◆ **Problems to work on**:
1) List every equation that stands on a line by itself in the equation-solving thread below the heading "Explanation:".
2) Reproduce word for word the part of the equation-solving thread that starts at "(Note that in" and ends after "of those works.".

Question

How do you solve `y + 2/y = 1/y - 5`?

Answer 1

Multiply through by `y`, rearrange into standard quadratic form and solve using the quadratic formula to give:

`y = (-5+-sqrt(21))/2`

Explanation:

Given:

`y+2/y=1/y-5`

First multiply both sides by `y` to get:

`y^2+2 = 1-5y`

(Note that in general multiplying both sides of an equation by `y` could introduce a spurious solution of `y=0`, but that won't happen in this case)

Add `5y-1` to both sides to get:

`y^2+5y+1 = 0`

By the rational roots theorem we can immediately see that the only possible rational roots would be `y = +-1`, but neither of those works.

Let's use the quadratic formula.

Our quadratic equation is of the form `ay^2+by+c = 0`, with `a=1`, `b=5` and `c=1`.

The discriminant is given by the formula:

`Delta = b^2-4ac = 5^2 - (4xx1xx1) = 25 - 4 = 21`

Being positive but not a perfect square we can tell that our equations has two distinct irrational real roots.

The solutions are given by the formula:

`y = (-b +- sqrt(Delta))/(2a) = (-5+-sqrt(21))/2`

◆ **The data**:
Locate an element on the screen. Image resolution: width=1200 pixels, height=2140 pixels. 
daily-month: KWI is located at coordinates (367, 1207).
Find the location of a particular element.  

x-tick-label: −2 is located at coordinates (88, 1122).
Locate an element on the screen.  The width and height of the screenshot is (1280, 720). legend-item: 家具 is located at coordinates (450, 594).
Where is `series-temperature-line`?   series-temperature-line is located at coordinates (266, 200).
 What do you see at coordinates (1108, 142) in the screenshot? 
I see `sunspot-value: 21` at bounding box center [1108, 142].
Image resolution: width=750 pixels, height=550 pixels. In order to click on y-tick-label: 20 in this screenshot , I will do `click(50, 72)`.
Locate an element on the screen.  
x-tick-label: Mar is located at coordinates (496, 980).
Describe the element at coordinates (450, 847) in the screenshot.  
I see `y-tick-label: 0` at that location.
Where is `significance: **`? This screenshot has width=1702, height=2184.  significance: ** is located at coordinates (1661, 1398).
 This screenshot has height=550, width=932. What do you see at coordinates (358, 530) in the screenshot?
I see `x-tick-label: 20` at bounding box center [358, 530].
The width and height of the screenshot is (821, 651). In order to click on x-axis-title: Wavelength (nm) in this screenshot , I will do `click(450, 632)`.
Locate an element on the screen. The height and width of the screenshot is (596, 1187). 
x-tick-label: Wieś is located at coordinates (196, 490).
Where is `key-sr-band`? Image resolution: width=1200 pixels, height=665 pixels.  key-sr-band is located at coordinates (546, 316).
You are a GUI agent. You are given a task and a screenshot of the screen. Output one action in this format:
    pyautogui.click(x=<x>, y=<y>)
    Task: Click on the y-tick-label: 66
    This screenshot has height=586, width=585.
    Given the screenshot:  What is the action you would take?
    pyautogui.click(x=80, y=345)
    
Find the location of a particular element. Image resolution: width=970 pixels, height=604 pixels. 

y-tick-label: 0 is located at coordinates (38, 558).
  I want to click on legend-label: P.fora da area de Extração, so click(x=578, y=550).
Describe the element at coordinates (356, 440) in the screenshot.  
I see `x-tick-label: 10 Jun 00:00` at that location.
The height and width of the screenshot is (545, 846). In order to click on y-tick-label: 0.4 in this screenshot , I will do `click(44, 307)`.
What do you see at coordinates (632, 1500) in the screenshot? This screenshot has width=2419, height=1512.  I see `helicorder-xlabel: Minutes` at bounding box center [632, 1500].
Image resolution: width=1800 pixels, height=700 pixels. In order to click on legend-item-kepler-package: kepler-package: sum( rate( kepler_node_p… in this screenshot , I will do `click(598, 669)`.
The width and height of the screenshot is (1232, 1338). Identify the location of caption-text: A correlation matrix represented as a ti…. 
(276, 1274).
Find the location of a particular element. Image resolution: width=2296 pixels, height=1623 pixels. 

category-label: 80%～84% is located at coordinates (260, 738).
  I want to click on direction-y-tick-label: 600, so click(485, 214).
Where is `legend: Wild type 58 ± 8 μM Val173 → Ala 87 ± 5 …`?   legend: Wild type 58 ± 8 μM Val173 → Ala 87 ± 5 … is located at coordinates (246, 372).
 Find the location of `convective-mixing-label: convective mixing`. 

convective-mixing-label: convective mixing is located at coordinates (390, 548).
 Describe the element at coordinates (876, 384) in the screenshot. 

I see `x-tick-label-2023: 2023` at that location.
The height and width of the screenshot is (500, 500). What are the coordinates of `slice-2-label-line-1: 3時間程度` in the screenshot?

◆ **Expected outputs**:
1)
- y+2/y=1/y-5
- y^2+2 = 1-5y
- y^2+5y+1 = 0
- Delta = b^2-4ac = 5^2 - (4xx1xx1) = 25 - 4 = 21
- y = (-b +- sqrt(Delta))/(2a) = (-5+-sqrt(21))/2

2)
(Note that in general multiplying both sides of an equation by `y` could introduce a spurious solution of `y=0`, but that won't happen in this case)

Add `5y-1` to both sides to get:

`y^2+5y+1 = 0`

By the rational roots theorem we can immediately see that the only possible rational roots would be `y = +-1`, but neither of those works.